He rubs my ears again, then moves away with long, languid steps, tail trailing lazily behind him. My own tail swishes anxiously for a moment before I steel myself and follow him.
It turns out Belphie didn’t even make it into the observatory - he got into the music room, then apparently couldn’t be bothered to walk any further past the divider and just curled up under the piano. Beel very nearly stands on an extended arm before he seems to smell his presence.
“Belphie?” He crouches down and reaches for the thick brown tail he’s using as a blanket. “Wake u—”

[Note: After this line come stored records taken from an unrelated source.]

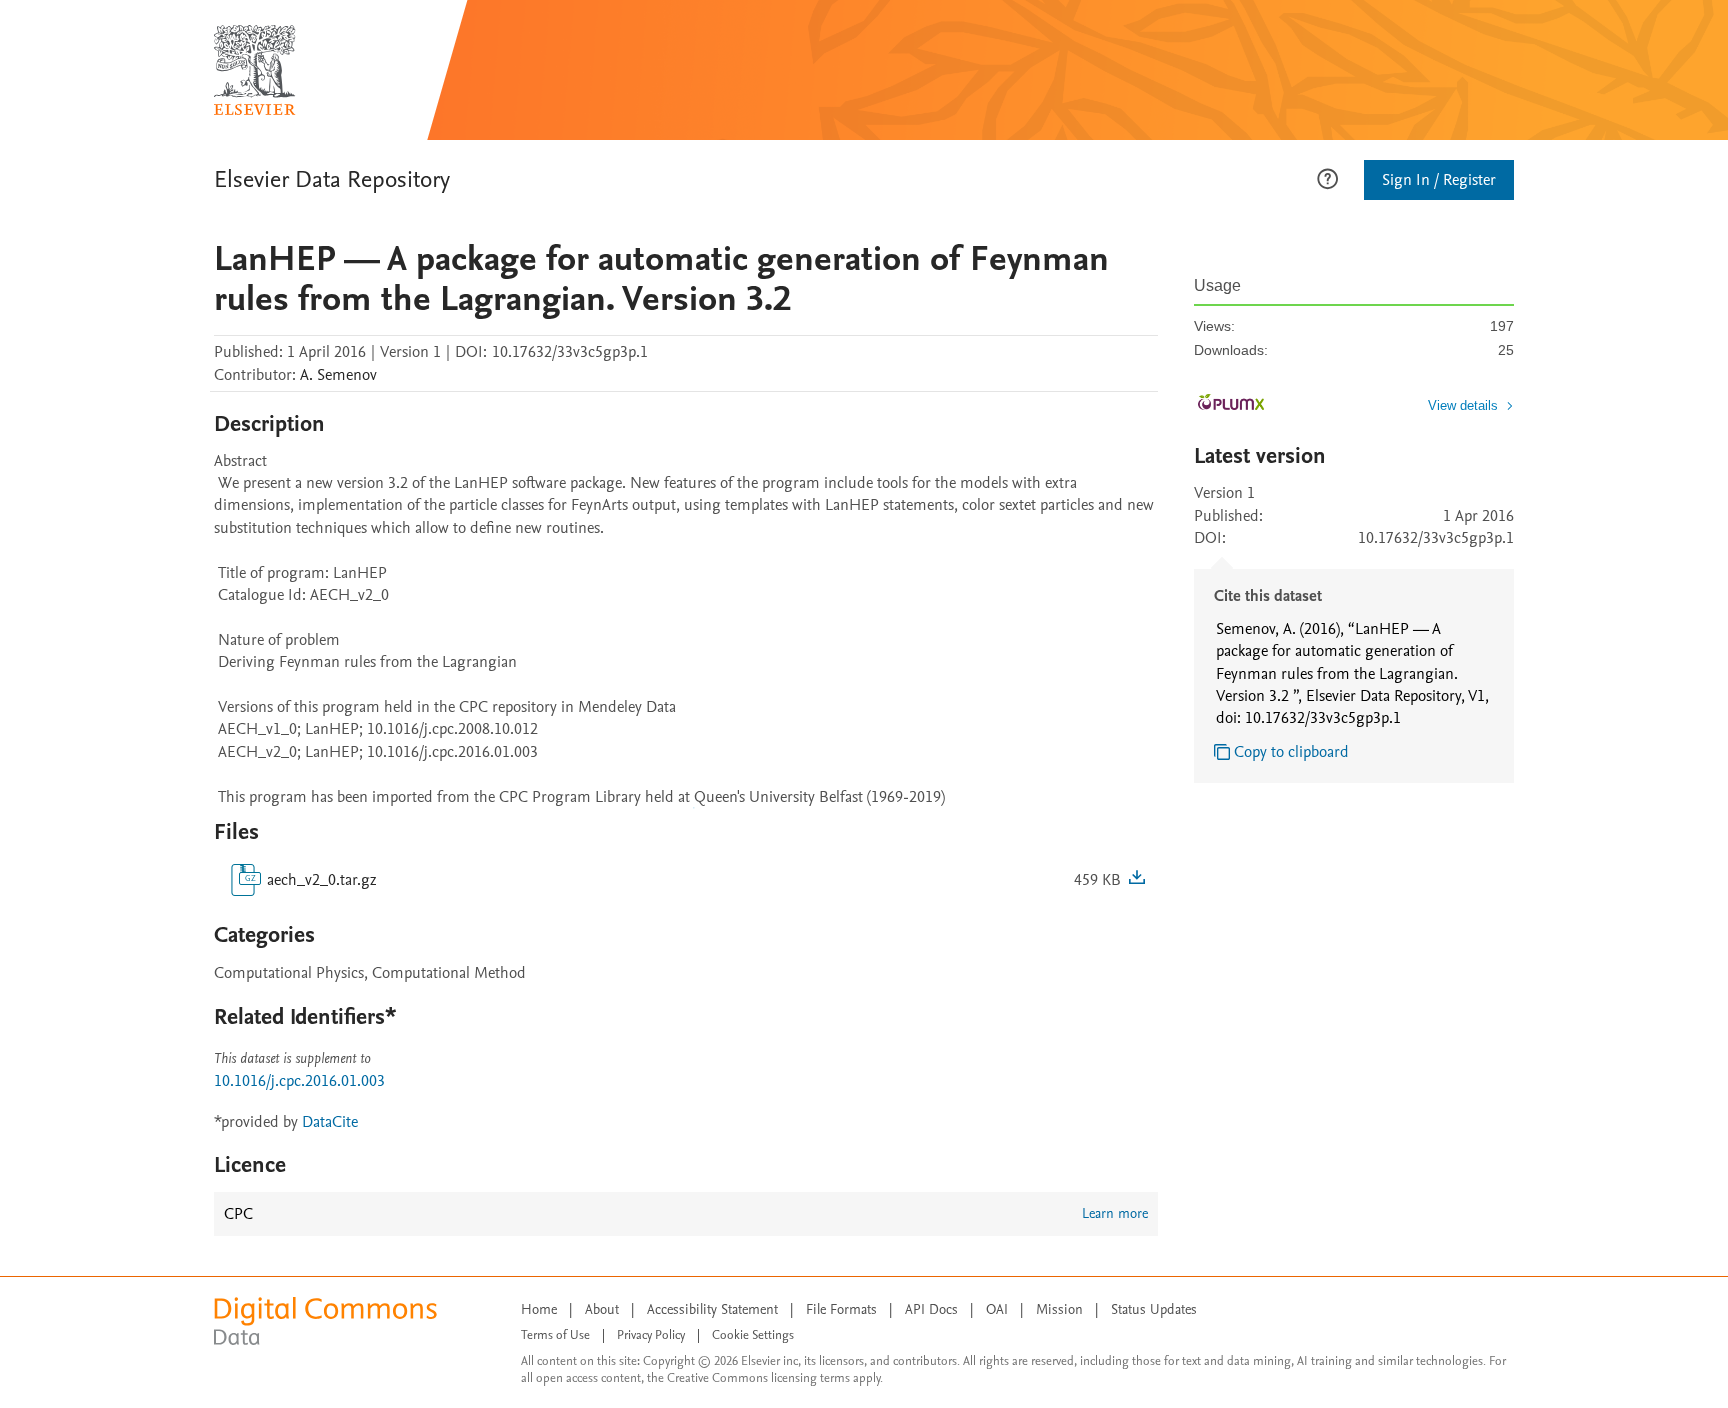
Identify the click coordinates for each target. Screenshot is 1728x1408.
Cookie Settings (753, 1335)
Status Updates (1154, 1309)
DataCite (330, 1122)
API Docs (931, 1309)
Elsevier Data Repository (332, 179)
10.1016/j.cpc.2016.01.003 (299, 1081)
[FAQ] (1327, 177)
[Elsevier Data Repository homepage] (255, 70)
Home (539, 1309)
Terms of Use (555, 1335)
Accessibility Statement (712, 1309)
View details (1463, 405)
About (602, 1309)
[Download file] (1137, 880)
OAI (997, 1309)
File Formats (841, 1309)
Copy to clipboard (1291, 752)
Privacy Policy (651, 1335)
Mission (1059, 1309)
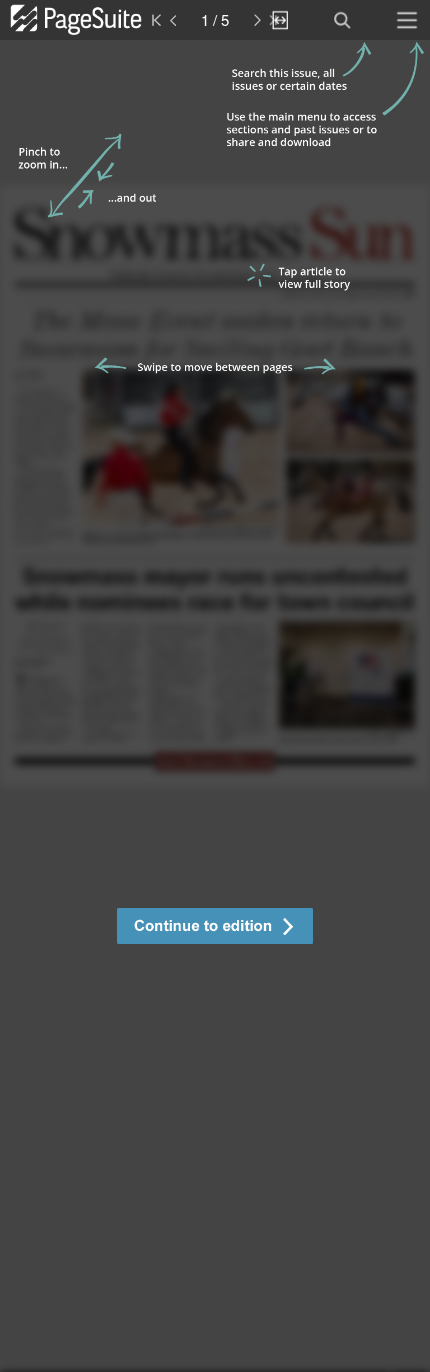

As soon as his hand closes around the fur, Belphie’s entire body goes rigid - the underside of the piano presses his ears flat against his head as he rolls out from under it and flips upright in an instant, poised as if to pounce. It’s all so quick, all so alarmingly sudden, that my entire body tenses, jerks backwards, and I find myself with both hands raised high in the air.
I don’t know what I expected to do, only that I had to make myself look as large as possible. Belphie - eyes wide open in a way that they almost never are immediately after waking - looks at me for a moment, then laughs so loudly that Beel jumps back this time.
“Where’ve you been?” He asks, grinning. His teeth aren’t nearly as pointy as Beel’s, but his smile is a lot more devious. “Hey, I’m just messing with you.”
“Uh huh,” I say, trying not to look too scared. For some reason, I can’t bring myself to bring my hands down. I just look like I’ve long since surrendered. “I knew that.”
Belphie snickers. His tail curves up behind him, ears swivelling to the side of his head. “C’mon, relax. Let’s play a game.”
On the last word, he hops just a bit forward, and I take a great big step back. Beel glances between us, then commands, looking mildly concerned, “Be nice, Belphie.”
“I am being nice,” Belphie says with a sniff, baring his teeth at me again. The longer I look at his grin, though, the more it begins to look playful. “Hey. Hey!”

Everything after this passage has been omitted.